** Objetivo 1 **
No diálogo poético entre Ela e Ele, a que Ela se compara quando se diz frágil?
** Objetivo 2 **
Dê seguimento ao diálogo poético entre Ela e Ele, começando logo após a última frase mostrada.

** Trecho do documento **

==========

Published by 「ϻȝƚɋɣαɦȡ 」 under on 11:01:00


Ela:

Entre as ausências postas nos espaços do tempo, reverbera dentro de todo meu ser um gritante desejo; “És forte”, dizem-me alguns. Que sabem de mim, senão o que lhes deixo perceber?
Sou frágil como o mais fino cristal que a uma leve brisa vibra, e sou forte como a origem de tal brisa: tempestuoso bater de asas. Sou eu e tenho dentro de mim um antagonismo ao meu próprio ser: passo a existir como quem não existe; sou quem não pode ser; a que não é vista, nem percebida – tudo por eu mesma, no vértice de minha essência. Minha essência, oh! E o que dela verte, senão os mais tímidos desejos suprimidos? Desejos de criança, inocentes, imaculados; e a ela também, bem o sei, vertem-se desejos alheios: por alguns poucos posso me sentir bem-amada. Se bem que, afinal, que é o amor?

Ele:

Oh! Que assombrosa dúvida, q’rid’amiga, sobre o imo lhe pesa! Retira de ti este pesar, limpa o teu ser de todo alquímico pó da natureza às controversas.

==========

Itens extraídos
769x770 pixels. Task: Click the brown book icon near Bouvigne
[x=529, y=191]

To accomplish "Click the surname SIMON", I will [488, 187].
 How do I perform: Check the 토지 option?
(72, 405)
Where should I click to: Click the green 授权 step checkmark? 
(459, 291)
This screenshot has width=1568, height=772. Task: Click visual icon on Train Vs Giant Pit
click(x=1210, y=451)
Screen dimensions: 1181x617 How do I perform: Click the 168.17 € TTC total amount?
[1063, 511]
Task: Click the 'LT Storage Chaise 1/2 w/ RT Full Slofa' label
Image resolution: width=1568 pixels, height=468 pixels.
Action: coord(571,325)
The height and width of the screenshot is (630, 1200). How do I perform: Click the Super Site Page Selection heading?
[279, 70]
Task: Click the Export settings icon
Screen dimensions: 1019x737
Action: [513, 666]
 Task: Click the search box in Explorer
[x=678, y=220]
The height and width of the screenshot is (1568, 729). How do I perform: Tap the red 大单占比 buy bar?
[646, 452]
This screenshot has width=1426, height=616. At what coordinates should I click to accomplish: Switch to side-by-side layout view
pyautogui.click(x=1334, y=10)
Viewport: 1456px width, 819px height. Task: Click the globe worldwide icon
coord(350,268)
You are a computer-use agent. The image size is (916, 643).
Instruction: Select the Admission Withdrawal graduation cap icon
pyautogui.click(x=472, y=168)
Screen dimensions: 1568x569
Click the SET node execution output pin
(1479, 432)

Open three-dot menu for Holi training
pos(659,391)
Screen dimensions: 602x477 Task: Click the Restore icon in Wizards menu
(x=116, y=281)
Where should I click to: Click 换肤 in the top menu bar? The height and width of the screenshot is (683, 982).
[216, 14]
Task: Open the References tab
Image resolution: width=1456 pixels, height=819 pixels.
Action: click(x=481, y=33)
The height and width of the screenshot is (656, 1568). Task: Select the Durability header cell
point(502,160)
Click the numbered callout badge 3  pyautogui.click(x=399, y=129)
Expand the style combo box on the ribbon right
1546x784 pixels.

==========

** Resultado final 1 **
Ao mais fino cristal, que vibra a uma leve brisa.

** Resultado final 2 **
O amor, se a mim permites expor o que penso sobre, é um sentimento de doação; Percebas, não se pode amar se pensa-se em si mesmo com egoísta sentir: não se deve q’rer estar com alguém por sentirmo-nos bem com este, tão unicamente – mas sim sentirmo-nos bem em fazer bem a esta pessoa – um desejar-nos bons sentimentos através do bom sentir da amada pessoa, sem sermos, no entanto, egoístas. Em verdade é uma reação da ação que traduz o amar. É ser a razão de alegrias desta pessoa, sem ser, contudo, a única: sua liberdade para voar é o que de mais precioso se lhe pode oferecer quem a ame.

Ela:

Estás certo, talvez, meu querido, mas os teus sentimentos aos meus divergem-se; quero dizer, por vezes a logos está sobre meu coração; ensina-me a pensar com o coração, a sentir com a razão.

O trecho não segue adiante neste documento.